● Work task:
Please return each of the entries exactly, minus their pictures.

(Stored items)
◆ ◆ ◆

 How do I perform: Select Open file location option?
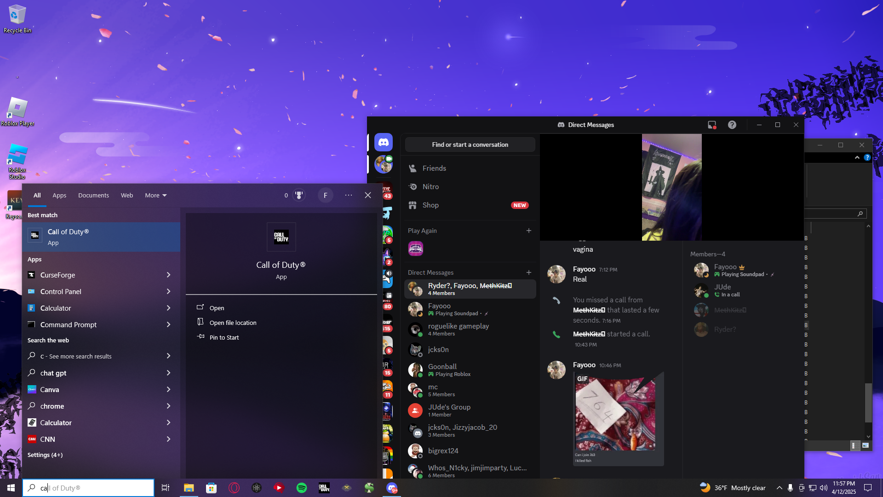[x=233, y=323]
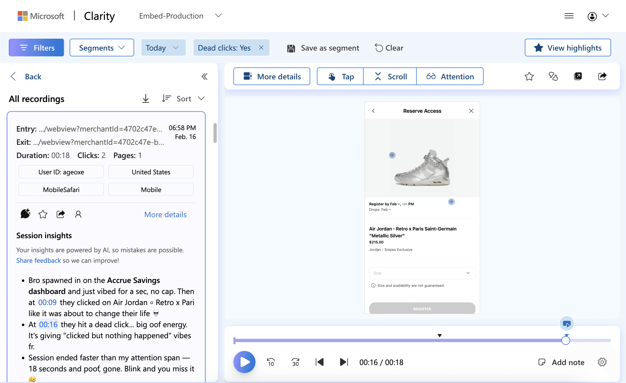Open the Sort options dropdown
Screen dimensions: 626x383
pyautogui.click(x=184, y=99)
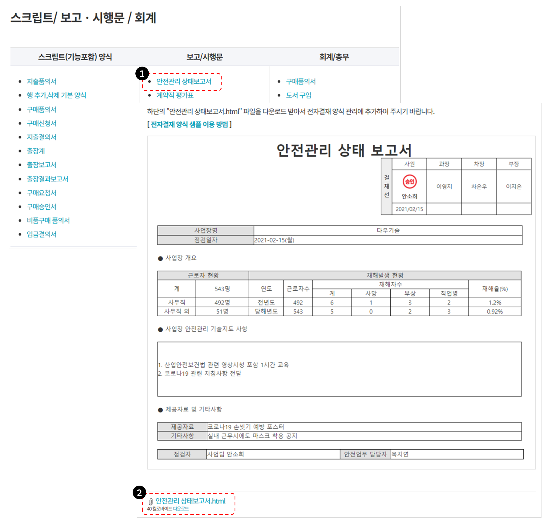Open 전자결재 양식 샘플 이용 방법 guide
This screenshot has height=524, width=552.
coord(189,124)
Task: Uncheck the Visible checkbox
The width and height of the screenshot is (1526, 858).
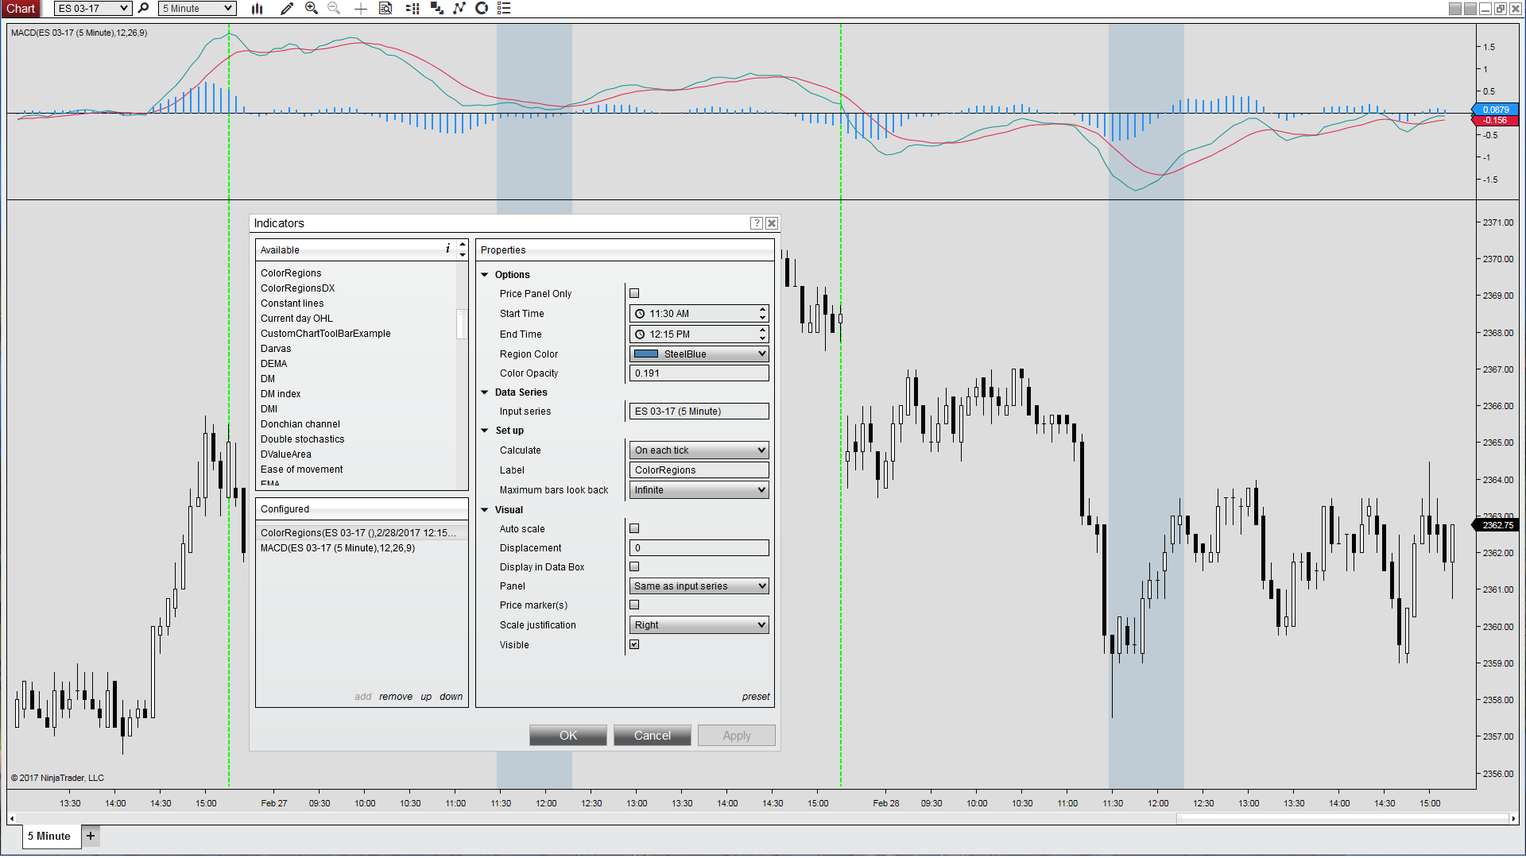Action: point(634,644)
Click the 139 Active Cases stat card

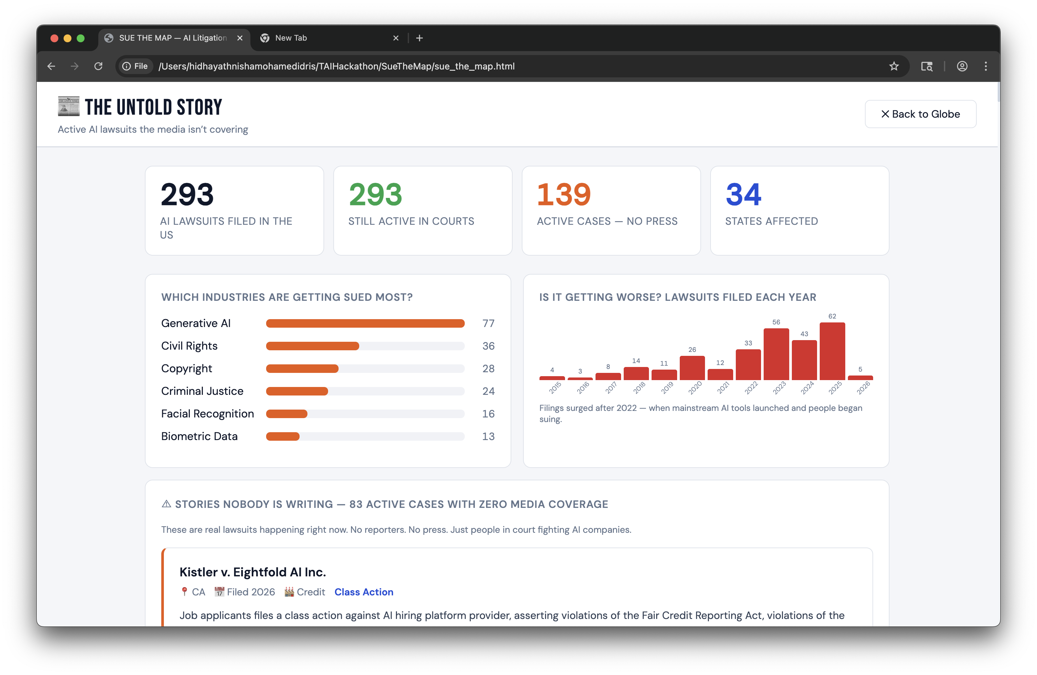coord(611,210)
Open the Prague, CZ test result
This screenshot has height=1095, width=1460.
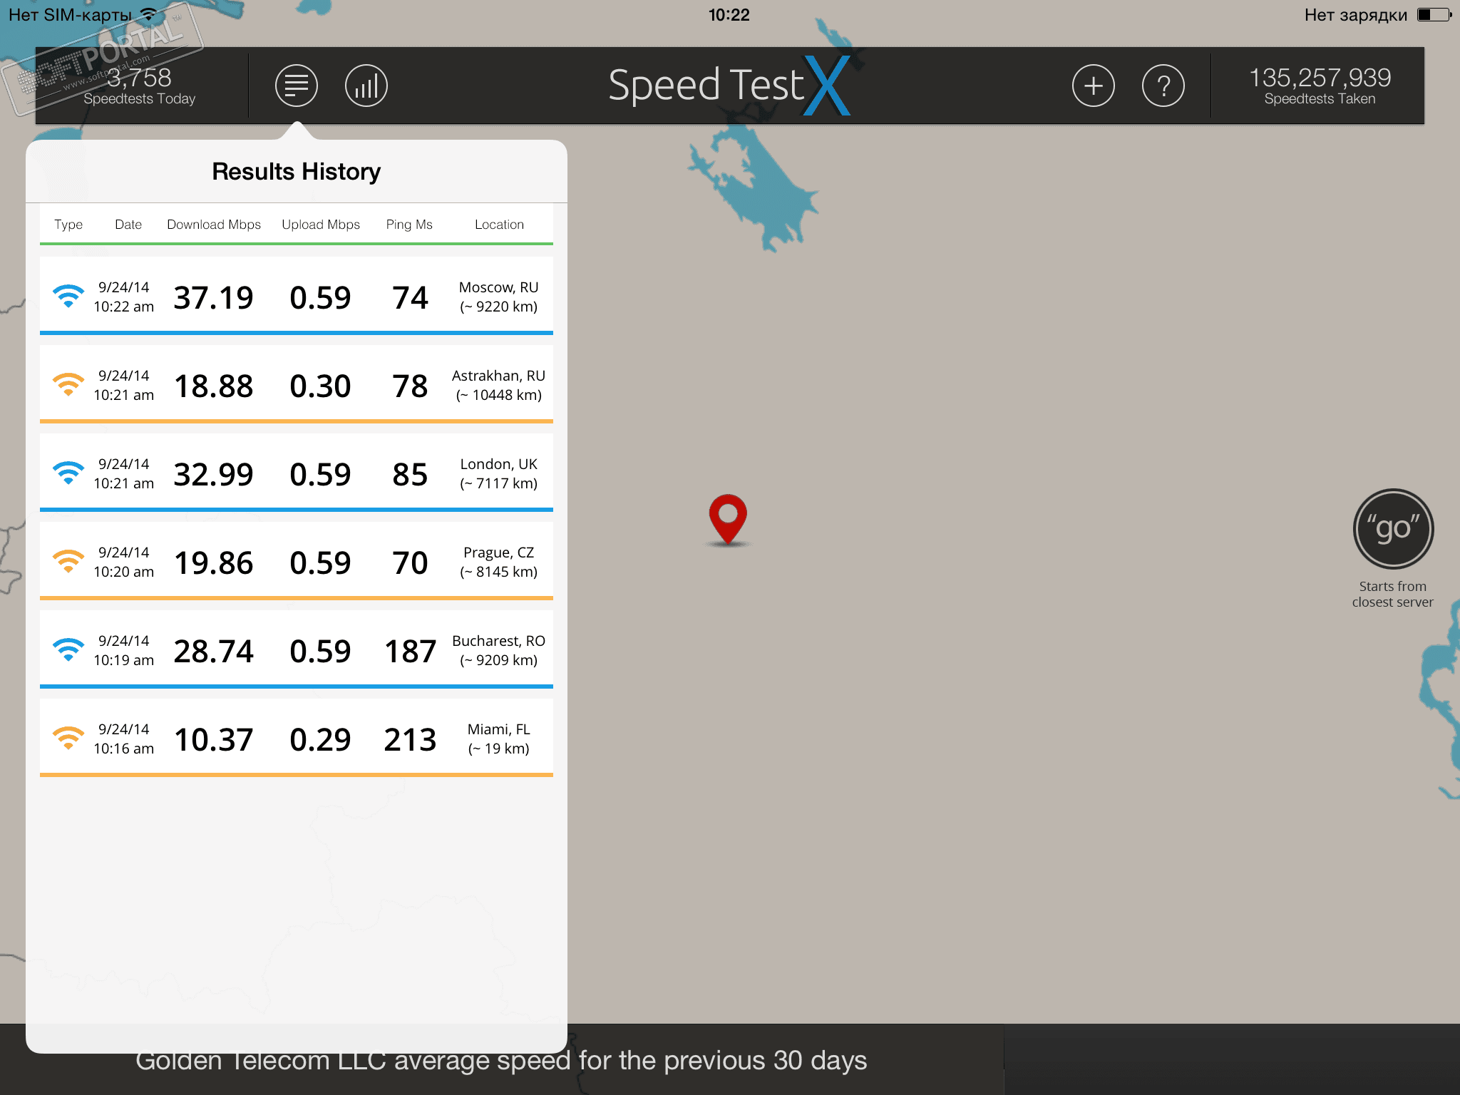point(296,562)
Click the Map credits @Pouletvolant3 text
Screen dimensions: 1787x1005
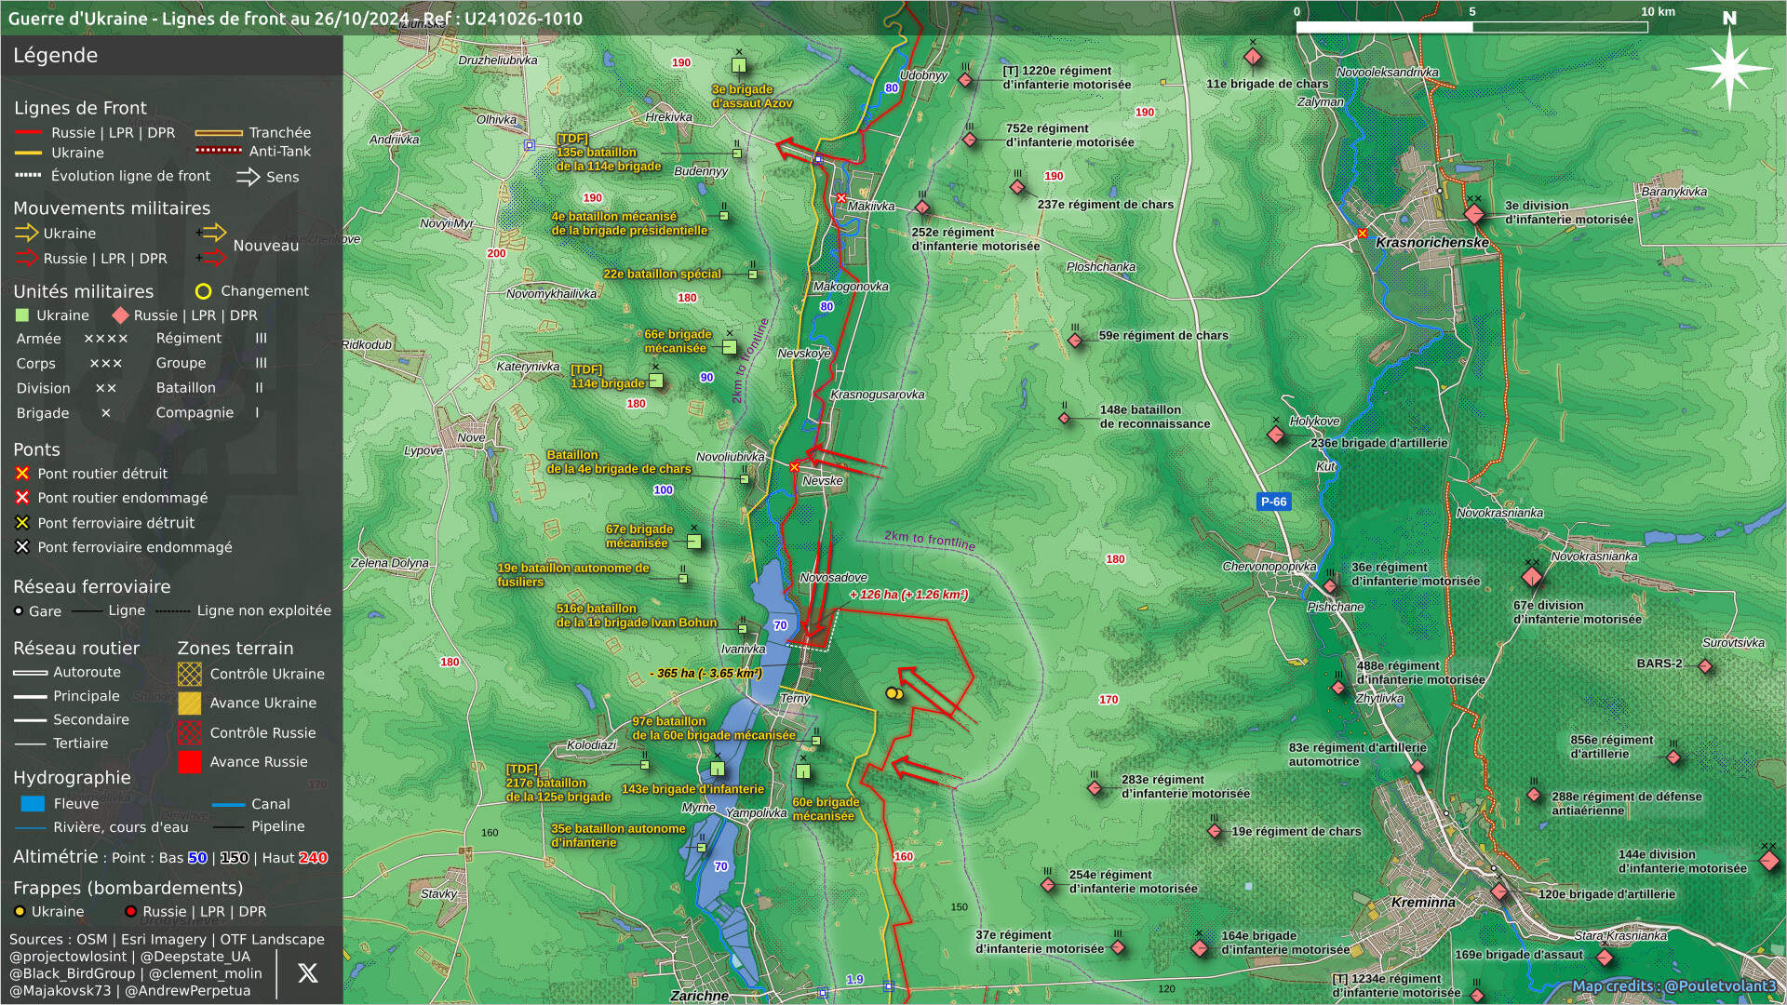1673,985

◆ ◆ ◆

● Your response:
 How do I perform: Select Open file location option?
[x=233, y=323]
Open the Sort options dropdown
Screen dimensions: 626x383
pyautogui.click(x=184, y=99)
Open 전자결재 양식 샘플 이용 방법 guide
This screenshot has height=524, width=552.
coord(189,124)
Task: Uncheck the Visible checkbox
The width and height of the screenshot is (1526, 858).
Action: point(634,644)
Click the 139 Active Cases stat card

coord(611,210)
Open the Prague, CZ test result
This screenshot has height=1095, width=1460.
point(296,562)
Click the Map credits @Pouletvolant3 text
Screen dimensions: 1787x1005
1673,985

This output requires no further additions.